What's wrong with it? *confuzzled*


----------



## cammi (Jan 9, 2003)

ummm any one?


----------



## Shadow2531 (Apr 30, 2001)

I'll give it a shot.


----------



## Shadow2531 (Apr 30, 2001)

Use this format

Program HelloWorld(InPut,OutPut);
Begin
WriteLn('Hello World!');
End. { HelloWorld }

I downloaded dev-pascal with the GNU compiler.
http://www.gnu-pascal.de/contrib/chief/win32/dev_gnu_pascal-1.9.2.exe

All the included examples won't compile.

The HelloWorld example that comes with it wouldn't compile either. Probably just old non-standard examples.

Basically what that boils down to is, you have to have everything perfect or it won't compile. That's the way it should be though.

Hope that helps.

If it still doesn't work, run setgcp.bat in the dev_gpc folder.


----------



## Shadow2531 (Apr 30, 2001)

I found another weird thing. Just using the code I posted about isn't what made it compile.

The only way I can get that code to compile is if I set up the .pas extension to open with devpas.exe. Then use notepad and type the code in. Save it as a helloworld.pas.

Then double-click on helloworld.pas.

If you load the file that way, the code will look like this.

*Program* HelloWorld(InPut,OutPut);
*Begin*
WriteLn('Hello World!');
*End.* { HelloWorld }

If it doesn't show the colors like that, then it won't compile.

Dev c++ doesn't have those problems.

Not sure what OS, you are using, but for Windows, you have to create a new file type because dev-pascal doesn't set it up.

MyComputer
Tools
Folder Options
File Types
New
file extension = *.pas*
no need to click on advanced
click ok
goto the extension
click the "change" button
select c:\dev_gpc\devpas.exe for the program to open that extension.

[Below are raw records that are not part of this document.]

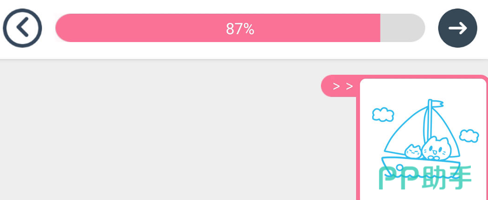Click the left cloud in the drawing
The height and width of the screenshot is (200, 488).
pyautogui.click(x=383, y=114)
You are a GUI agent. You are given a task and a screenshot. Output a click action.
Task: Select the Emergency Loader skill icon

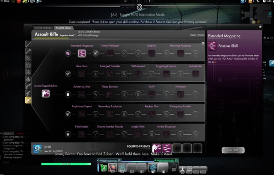coord(181,114)
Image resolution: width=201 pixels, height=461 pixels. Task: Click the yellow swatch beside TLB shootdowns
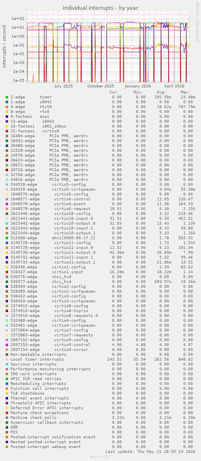[7, 393]
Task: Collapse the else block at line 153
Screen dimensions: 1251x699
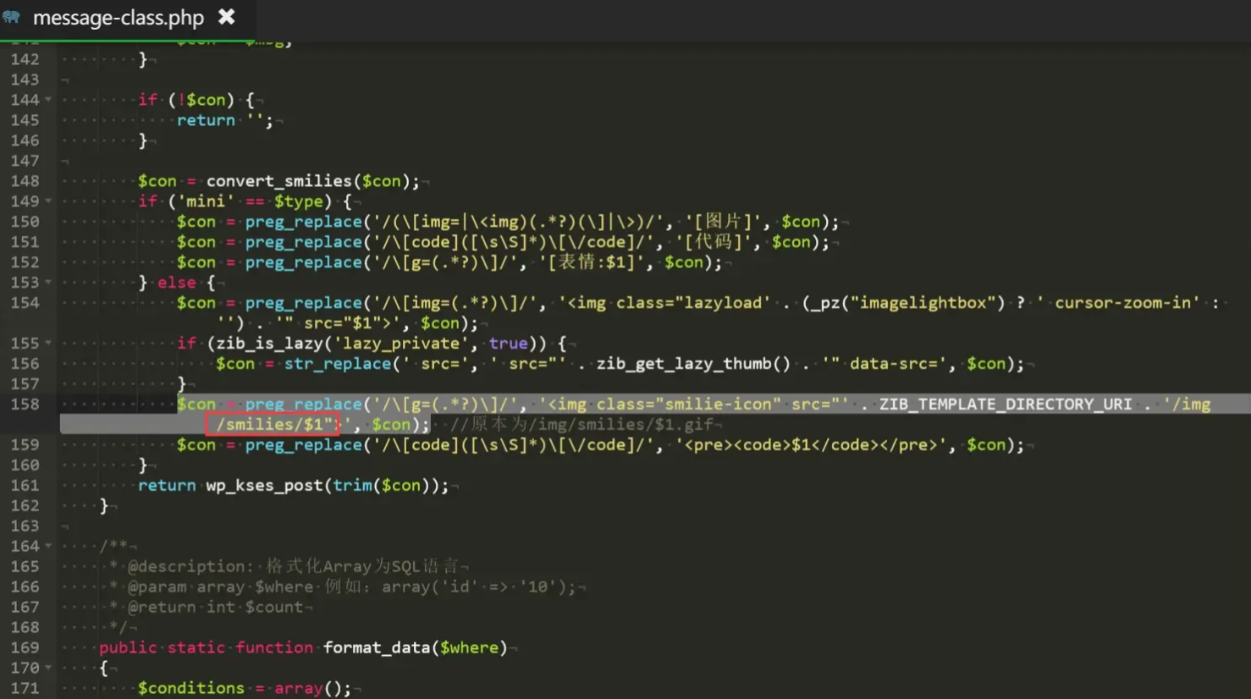Action: 48,283
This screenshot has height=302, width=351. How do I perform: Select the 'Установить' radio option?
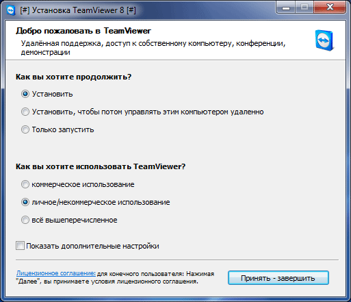click(25, 94)
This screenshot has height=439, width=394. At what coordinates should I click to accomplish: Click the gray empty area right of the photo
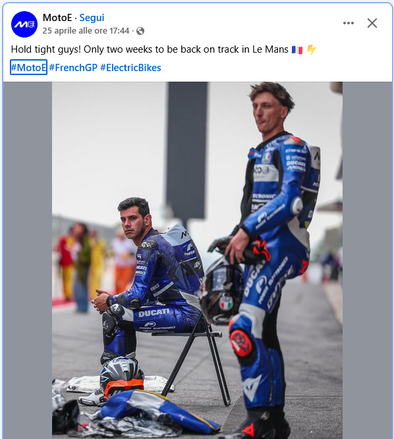tap(367, 261)
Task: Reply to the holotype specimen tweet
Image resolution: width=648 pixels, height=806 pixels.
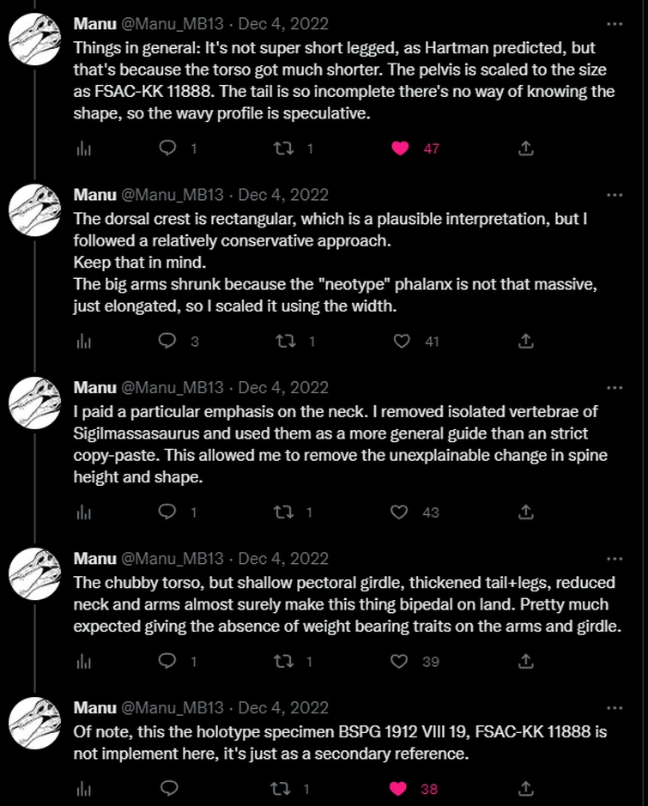Action: 168,788
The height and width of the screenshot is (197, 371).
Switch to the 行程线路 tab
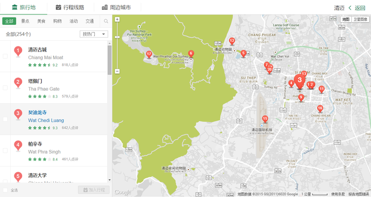coord(70,8)
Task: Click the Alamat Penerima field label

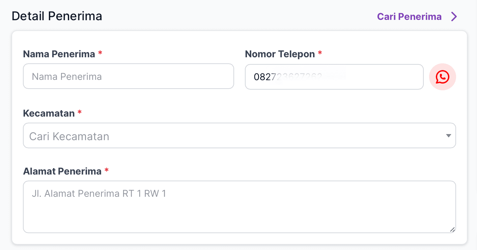Action: (x=62, y=171)
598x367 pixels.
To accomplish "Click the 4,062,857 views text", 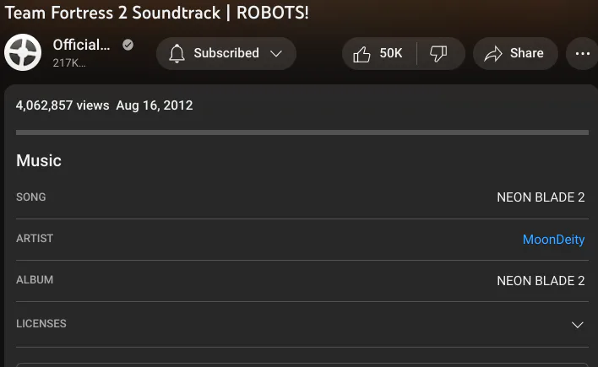I will [63, 105].
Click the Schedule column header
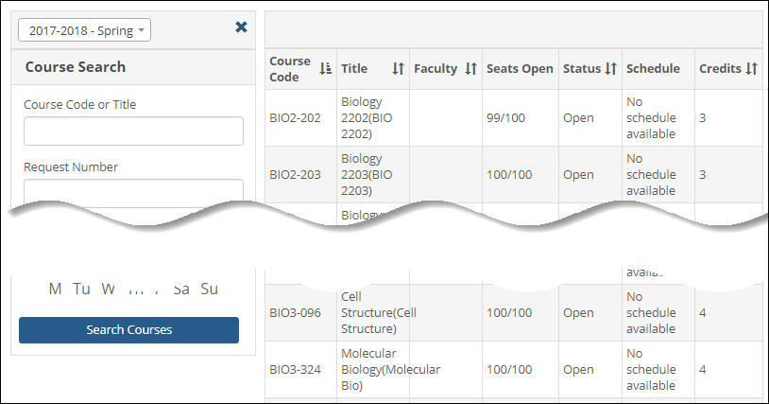Viewport: 769px width, 404px height. [x=653, y=69]
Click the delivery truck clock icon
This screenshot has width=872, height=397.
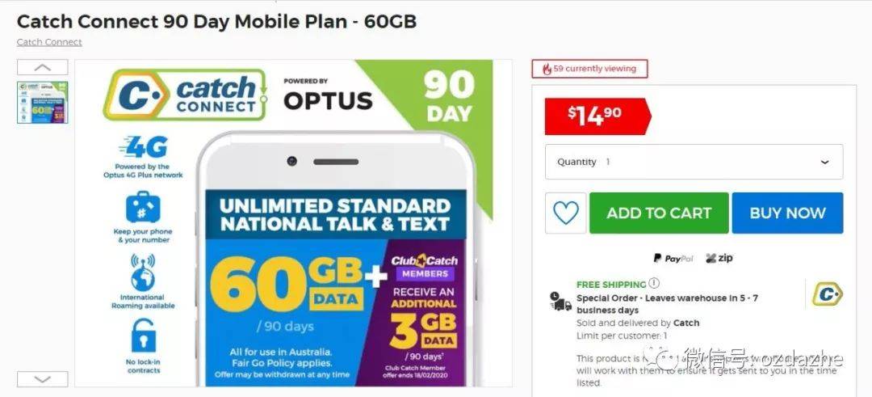pos(560,302)
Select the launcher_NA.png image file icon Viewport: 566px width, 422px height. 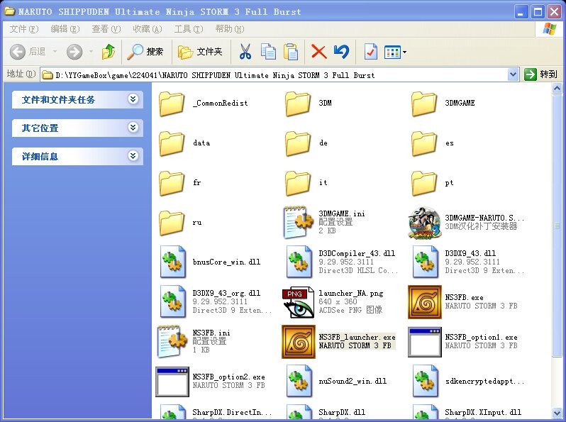pos(299,302)
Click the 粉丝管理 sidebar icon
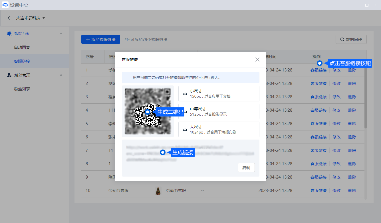381x223 pixels. [9, 75]
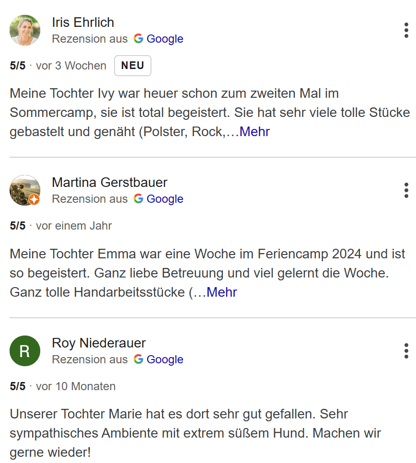Click the reviewer name Roy Niederauer

(x=99, y=343)
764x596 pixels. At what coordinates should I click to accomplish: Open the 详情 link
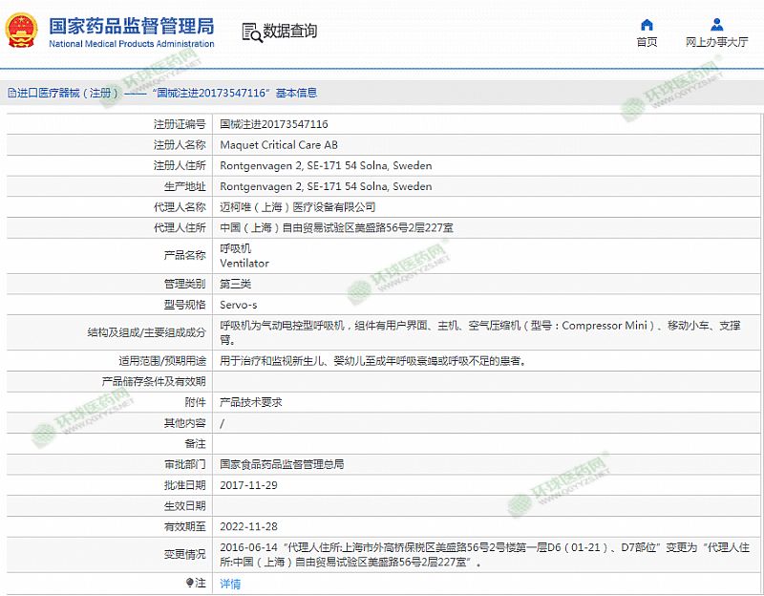[x=230, y=584]
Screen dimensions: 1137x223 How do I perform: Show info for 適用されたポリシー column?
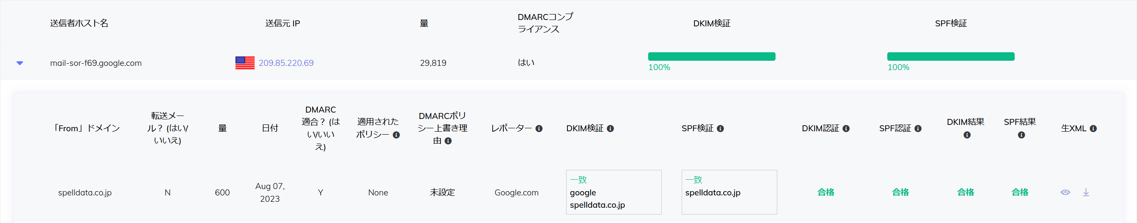pos(396,135)
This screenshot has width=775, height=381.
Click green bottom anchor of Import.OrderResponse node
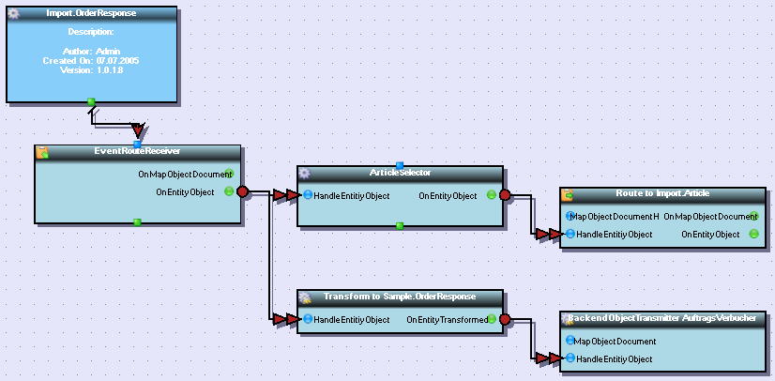pos(91,100)
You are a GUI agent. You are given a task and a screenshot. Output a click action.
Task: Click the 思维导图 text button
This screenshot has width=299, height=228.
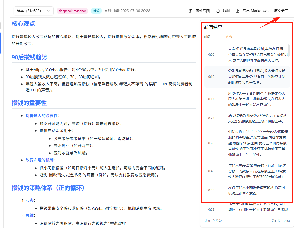[203, 11]
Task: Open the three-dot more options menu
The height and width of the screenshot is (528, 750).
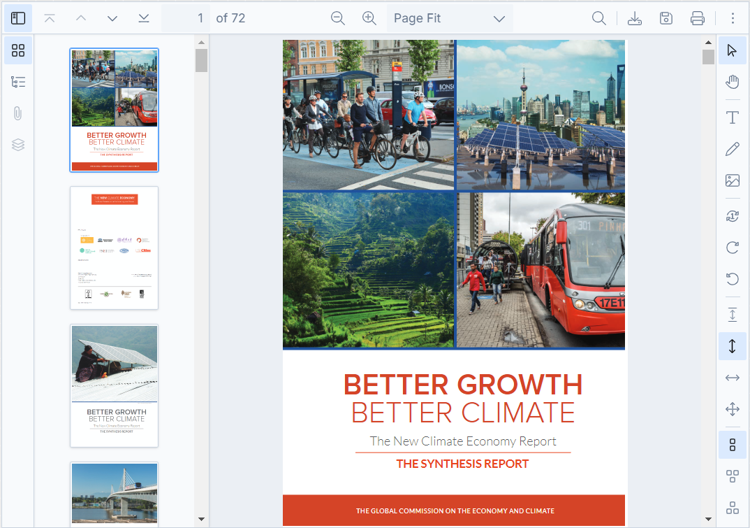Action: click(733, 18)
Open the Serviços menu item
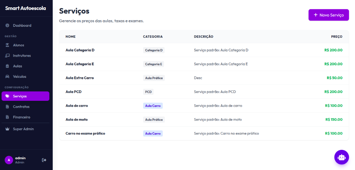The height and width of the screenshot is (170, 355). [x=25, y=96]
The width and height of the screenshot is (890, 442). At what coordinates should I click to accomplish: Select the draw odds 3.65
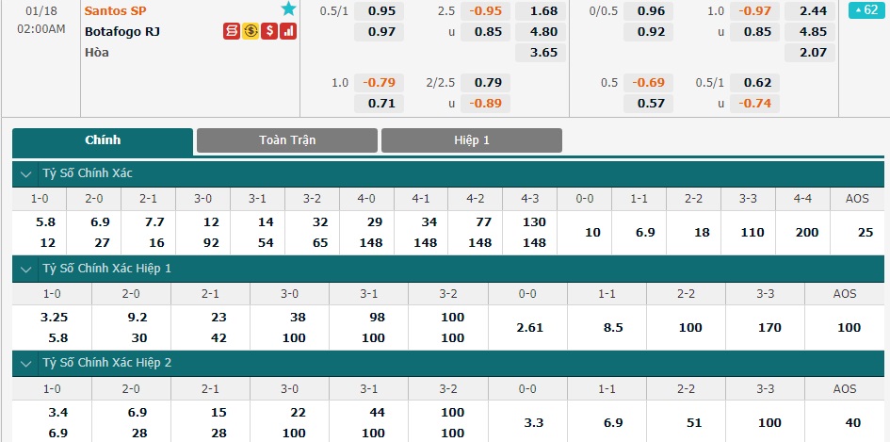(541, 52)
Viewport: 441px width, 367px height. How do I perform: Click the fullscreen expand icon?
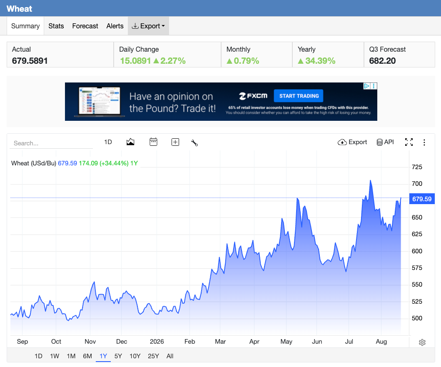tap(409, 142)
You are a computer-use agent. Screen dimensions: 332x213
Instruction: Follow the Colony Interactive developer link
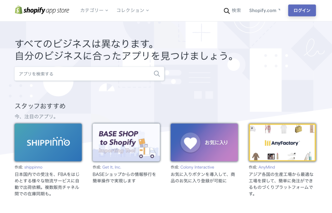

Then you will have to create your programs in notepad, save them with a .pas extension, double-click them.

That will load up Dev-Pascal.

Then you click on Execute, then "compile and run"

Since the executable will be a console program, you will either have to add a system pause in the program to actually see the output or load a console window and run the executable.

All that defeats the purpose of the IDE, which is a good thing, since it's just easier to use the command line.

You can also do this (the command line way)

First make your program and save it with a .pas extension to the c:\dev_gpc\bin directory.

Load a console window. (aka ms-dos prompt)
change to the c:\dev_gpc directory
run "setgpc.bat
change to the c:\dev_gpc\bin directory
now you can use gpcc.exe to compile the pas file.

For example

*gpcc helloworld.pas*

That will output helloworld.exe which is what you want.

Now matter how you do things, if Dev-Pascal isn't displaying the colors of the text properly, then it won't compile. If it displays the colors it still might not compile if you create a project, because there will be an error in the resource file.

It might be a path problem.

_________________________________

Ok got it. It is a path problem.
When you create a project, save it to c:\dev_gpc\bin

Then it will compile fine.

So your original code of

program hello;
begin
WriteLn('hello');
end.

should work fine.

If you want to clear dev-pascals recent files list, edit devpas.ini and delete the history and history open entries.


----------



## cammi (Jan 9, 2003)

thanks 

do you have a good free pascal program that you recommend me downloading?


----------



## Shadow2531 (Apr 30, 2001)

Not sure, that was my first time doing pascal.

However I would go to http://www.gnu-pascal.de/binary/mingw32/

On that page I would download GPC 2.1. (it's the first link). That's basically what's in the bin directory of dev-pascal. It will be command-line, but that's what I would try.

I will try it soon and let you know.

Also, on that page, if you notice the third link is a patch that is supposed to fix path issues. It say's it's only for win9x users, but it might work for other. So that patch might fix dev-pascal to compile in any directory.


----------